Los evangelios indican que “seis días antes de la Pascua” (Jn, 12,1), Jesús fue a Betania para despedirse de sus amigos Marta, María y Lázaro, testigos de tantas intimidades. María sorprende ungiendo los pies de Jesús, en presencia de todos. Era inaudito que una mujer hiciera un gesto como ese en aquel tiempo. La mirada desconcertante y escandalosa de los discípulos contrasta con la palabra comprensiva y justificadora de Jesús: ¡Dejadla! Él sí comprende lo que hace: anticipaba la unción de su cuerpo, que nadie podrá hacer días después debido al miedo y a las prisas del momento.

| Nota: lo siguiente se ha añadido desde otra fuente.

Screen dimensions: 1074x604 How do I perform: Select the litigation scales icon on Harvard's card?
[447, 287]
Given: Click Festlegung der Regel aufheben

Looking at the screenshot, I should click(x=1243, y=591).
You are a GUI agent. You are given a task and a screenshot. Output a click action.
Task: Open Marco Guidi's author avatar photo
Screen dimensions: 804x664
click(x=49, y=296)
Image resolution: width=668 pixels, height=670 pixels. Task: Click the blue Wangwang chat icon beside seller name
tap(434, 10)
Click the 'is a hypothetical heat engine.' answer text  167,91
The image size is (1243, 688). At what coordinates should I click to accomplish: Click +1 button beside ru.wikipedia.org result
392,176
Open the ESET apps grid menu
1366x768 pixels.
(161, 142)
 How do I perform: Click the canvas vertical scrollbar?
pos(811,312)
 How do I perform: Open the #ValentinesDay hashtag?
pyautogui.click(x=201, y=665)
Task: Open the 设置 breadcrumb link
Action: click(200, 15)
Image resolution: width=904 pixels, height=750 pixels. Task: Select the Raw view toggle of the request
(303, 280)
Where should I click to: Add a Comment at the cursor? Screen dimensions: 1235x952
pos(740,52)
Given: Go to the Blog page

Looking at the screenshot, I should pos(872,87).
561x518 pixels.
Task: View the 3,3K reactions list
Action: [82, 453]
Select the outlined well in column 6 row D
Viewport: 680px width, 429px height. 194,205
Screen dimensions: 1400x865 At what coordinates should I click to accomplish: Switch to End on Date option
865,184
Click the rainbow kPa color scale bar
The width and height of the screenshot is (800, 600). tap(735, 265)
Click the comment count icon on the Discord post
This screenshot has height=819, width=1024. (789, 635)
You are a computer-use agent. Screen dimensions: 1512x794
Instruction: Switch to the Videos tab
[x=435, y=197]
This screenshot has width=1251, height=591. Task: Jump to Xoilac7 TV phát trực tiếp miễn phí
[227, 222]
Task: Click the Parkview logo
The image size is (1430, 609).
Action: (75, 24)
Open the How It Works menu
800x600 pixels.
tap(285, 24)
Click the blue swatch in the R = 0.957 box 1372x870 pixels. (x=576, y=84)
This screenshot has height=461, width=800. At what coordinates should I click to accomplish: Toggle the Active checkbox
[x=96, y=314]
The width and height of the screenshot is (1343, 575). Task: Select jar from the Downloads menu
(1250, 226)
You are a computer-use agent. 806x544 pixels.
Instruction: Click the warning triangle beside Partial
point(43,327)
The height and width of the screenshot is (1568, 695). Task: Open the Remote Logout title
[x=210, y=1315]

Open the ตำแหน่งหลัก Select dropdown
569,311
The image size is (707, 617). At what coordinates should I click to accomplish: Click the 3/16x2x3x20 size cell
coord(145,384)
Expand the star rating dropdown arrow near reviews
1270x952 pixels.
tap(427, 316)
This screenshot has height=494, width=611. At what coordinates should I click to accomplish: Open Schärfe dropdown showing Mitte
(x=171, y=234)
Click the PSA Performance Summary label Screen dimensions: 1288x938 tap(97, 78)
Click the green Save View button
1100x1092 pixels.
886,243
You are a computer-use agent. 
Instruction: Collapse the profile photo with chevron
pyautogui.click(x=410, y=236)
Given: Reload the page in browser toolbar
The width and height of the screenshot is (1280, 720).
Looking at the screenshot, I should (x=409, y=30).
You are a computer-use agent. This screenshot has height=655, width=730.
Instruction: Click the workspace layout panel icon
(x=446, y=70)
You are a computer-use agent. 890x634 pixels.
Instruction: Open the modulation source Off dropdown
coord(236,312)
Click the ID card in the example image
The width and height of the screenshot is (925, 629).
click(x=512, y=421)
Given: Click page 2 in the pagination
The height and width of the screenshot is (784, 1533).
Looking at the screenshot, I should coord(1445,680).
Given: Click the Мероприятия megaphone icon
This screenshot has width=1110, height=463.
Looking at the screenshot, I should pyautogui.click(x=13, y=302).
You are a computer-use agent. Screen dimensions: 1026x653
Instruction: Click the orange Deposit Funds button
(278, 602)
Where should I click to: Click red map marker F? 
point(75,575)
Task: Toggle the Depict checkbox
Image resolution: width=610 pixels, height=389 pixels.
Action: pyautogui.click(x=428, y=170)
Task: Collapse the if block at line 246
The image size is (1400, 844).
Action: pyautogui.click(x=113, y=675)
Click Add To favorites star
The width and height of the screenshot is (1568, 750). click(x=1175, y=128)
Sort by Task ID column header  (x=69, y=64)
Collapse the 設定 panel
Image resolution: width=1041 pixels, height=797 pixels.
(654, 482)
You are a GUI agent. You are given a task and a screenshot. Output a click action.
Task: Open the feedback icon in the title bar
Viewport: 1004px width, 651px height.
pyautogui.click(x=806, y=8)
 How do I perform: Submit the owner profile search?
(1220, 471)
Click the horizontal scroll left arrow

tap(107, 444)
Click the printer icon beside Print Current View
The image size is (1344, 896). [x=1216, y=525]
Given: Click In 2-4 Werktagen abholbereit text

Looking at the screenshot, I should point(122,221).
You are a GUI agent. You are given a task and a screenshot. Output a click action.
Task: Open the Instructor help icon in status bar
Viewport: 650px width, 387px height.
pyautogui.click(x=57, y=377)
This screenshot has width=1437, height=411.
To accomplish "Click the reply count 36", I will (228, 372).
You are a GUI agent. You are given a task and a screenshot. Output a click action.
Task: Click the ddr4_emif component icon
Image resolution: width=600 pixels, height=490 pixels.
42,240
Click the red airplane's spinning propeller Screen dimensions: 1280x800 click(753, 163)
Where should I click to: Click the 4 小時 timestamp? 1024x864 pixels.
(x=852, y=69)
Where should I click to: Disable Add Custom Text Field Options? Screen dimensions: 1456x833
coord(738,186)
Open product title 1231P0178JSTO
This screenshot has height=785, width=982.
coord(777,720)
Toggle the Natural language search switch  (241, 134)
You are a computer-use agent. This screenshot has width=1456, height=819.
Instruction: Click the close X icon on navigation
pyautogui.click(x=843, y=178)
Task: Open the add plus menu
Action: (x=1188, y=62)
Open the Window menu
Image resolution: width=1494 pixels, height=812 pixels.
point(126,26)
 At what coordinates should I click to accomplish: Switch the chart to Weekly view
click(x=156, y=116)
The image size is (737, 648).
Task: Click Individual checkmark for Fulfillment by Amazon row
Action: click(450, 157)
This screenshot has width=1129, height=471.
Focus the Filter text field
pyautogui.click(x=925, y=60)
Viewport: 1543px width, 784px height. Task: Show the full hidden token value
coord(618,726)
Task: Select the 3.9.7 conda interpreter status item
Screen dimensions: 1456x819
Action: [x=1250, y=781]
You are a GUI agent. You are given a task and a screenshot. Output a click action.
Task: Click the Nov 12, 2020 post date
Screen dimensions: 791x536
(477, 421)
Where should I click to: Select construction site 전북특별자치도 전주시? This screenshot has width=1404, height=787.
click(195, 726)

La discípula ungió los pies de su Señor, y el Señor lavó los pies de sus discípulos. En el transcurso de breves días, los apóstoles son testigos de ambos gestos. María y Jesús se sitúan en el lugar de los siervos, de los pecadores, para mirar “desde abajo” el rostro de los demás y para enseñar a todos sus seguidores el puesto a ocupar. Es un gesto de misericordia que vincula al Maestro y al discípulo, al Señor y al siervo. Los sumos sacerdotes estaban escandalizados, al igual que Judas. No podían soportar esta revolución de criterios, actitudes y creencias, que convencían al pueblo. Dice el evangelista Juan que, con ocasión de tal visita, decidieron dar muerte a Jesús y a Lázaro “porque muchos judíos se les iban y creían en Jesús” (Jn 12,10-11).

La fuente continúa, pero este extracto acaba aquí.